Entries provided:

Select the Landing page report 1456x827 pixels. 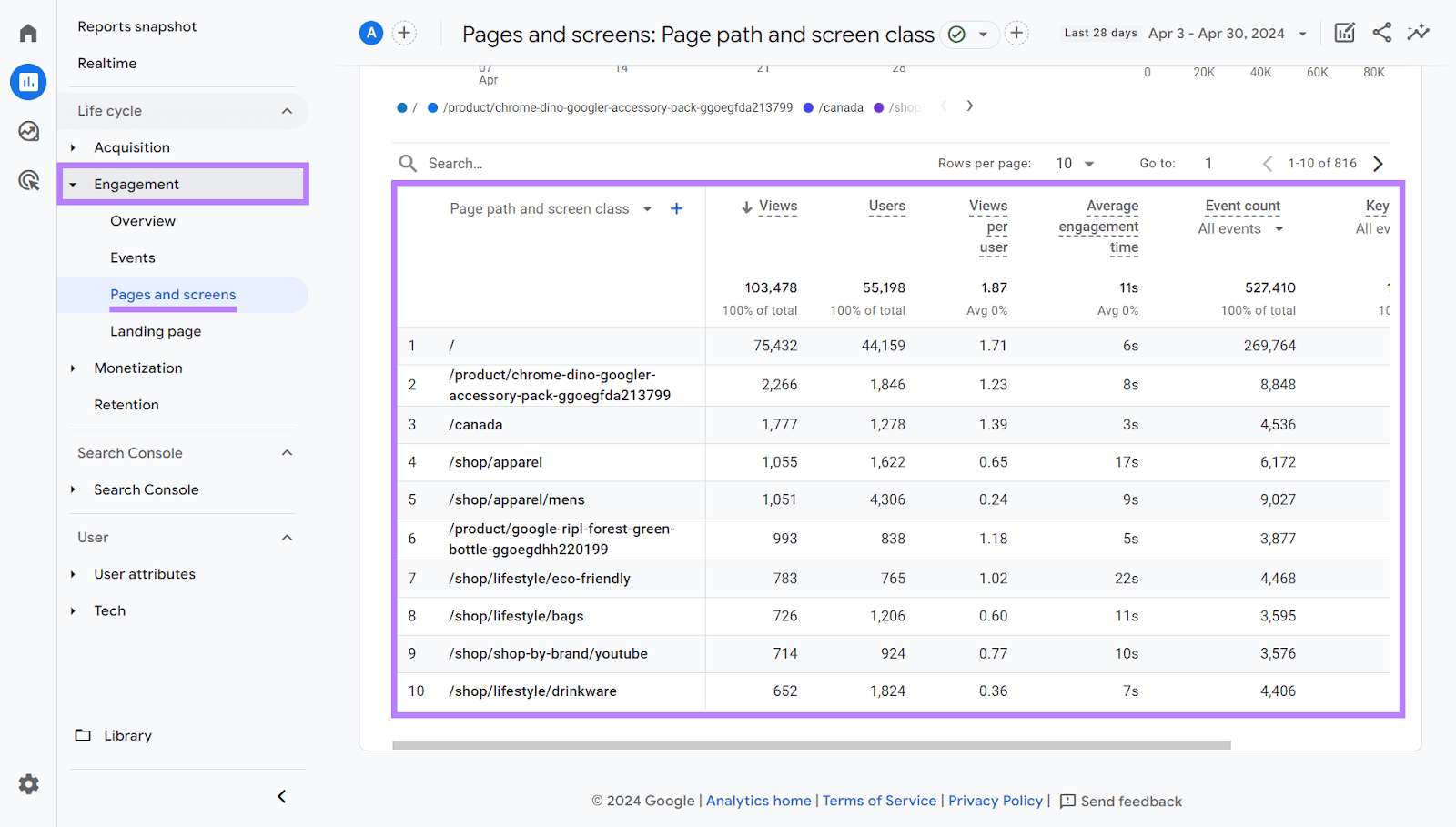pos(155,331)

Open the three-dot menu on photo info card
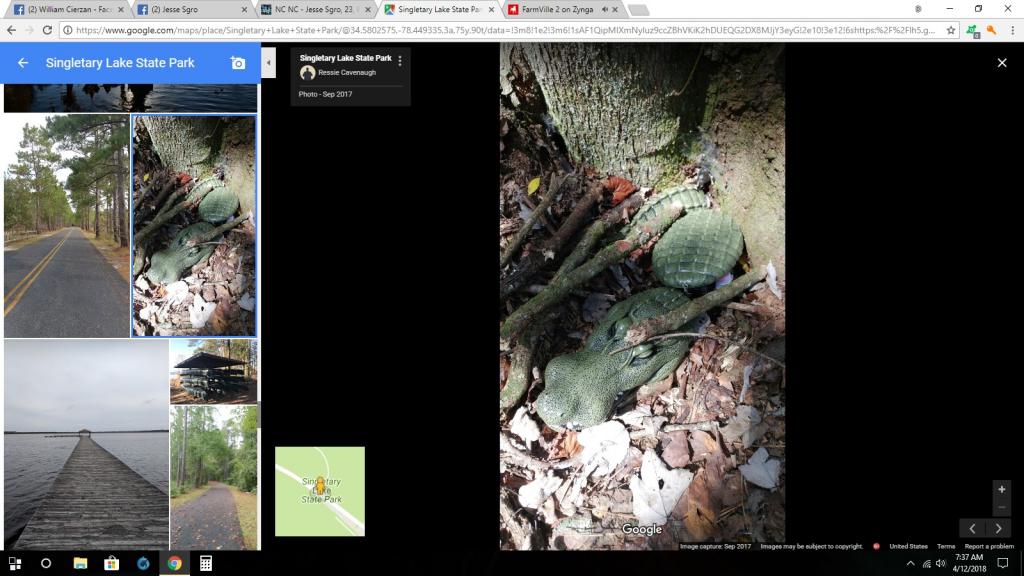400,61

* * *

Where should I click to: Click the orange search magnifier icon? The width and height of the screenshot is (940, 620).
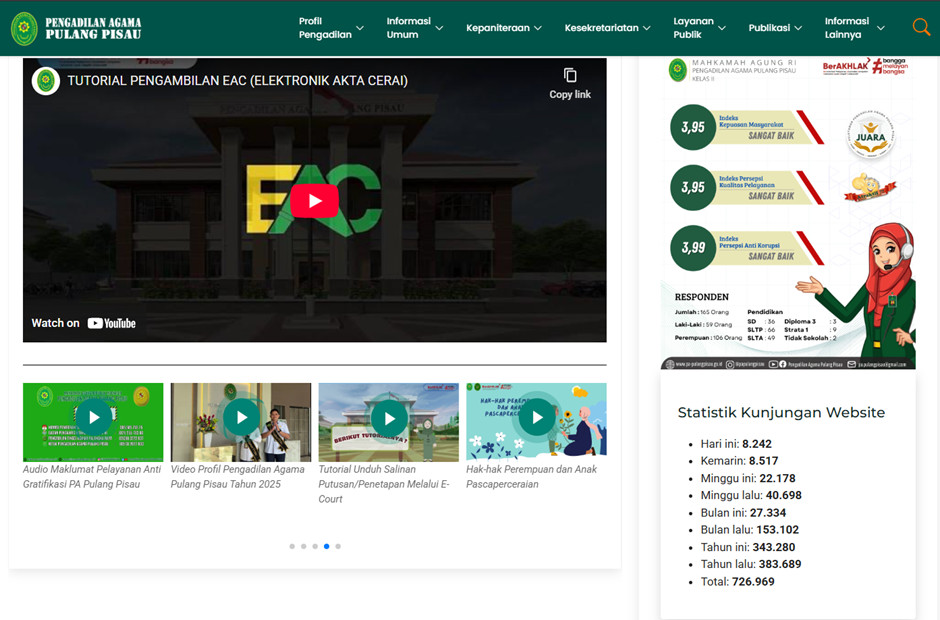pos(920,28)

---

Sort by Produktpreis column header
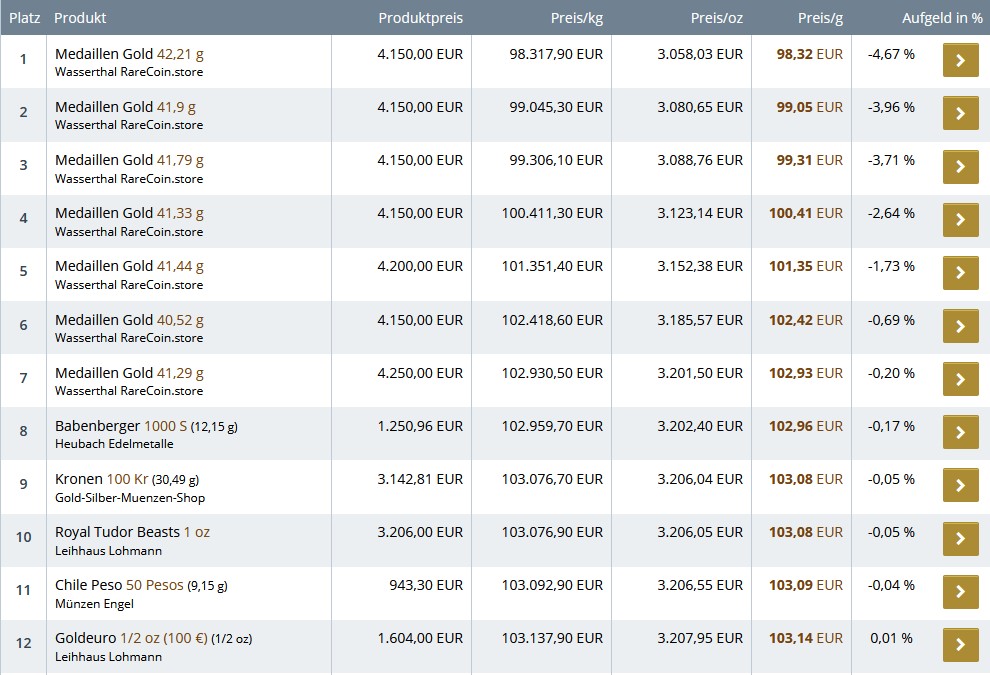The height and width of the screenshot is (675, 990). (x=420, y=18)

Task prompt:
Scale the lines between the one containing "Where should I" and the one containing "pos(920,28)", inclusive. Rewrite them in full, requests included, and multiply every coordinate in the answers by 0.55, rounding to whole numbers with halves going up. Leave the numbers in the requests unchanged, give only those lines, and omit the pictures.

Finished answer:
Where should I click to: Click the orange search magnifier icon? The width and height of the screenshot is (940, 620).
pos(506,15)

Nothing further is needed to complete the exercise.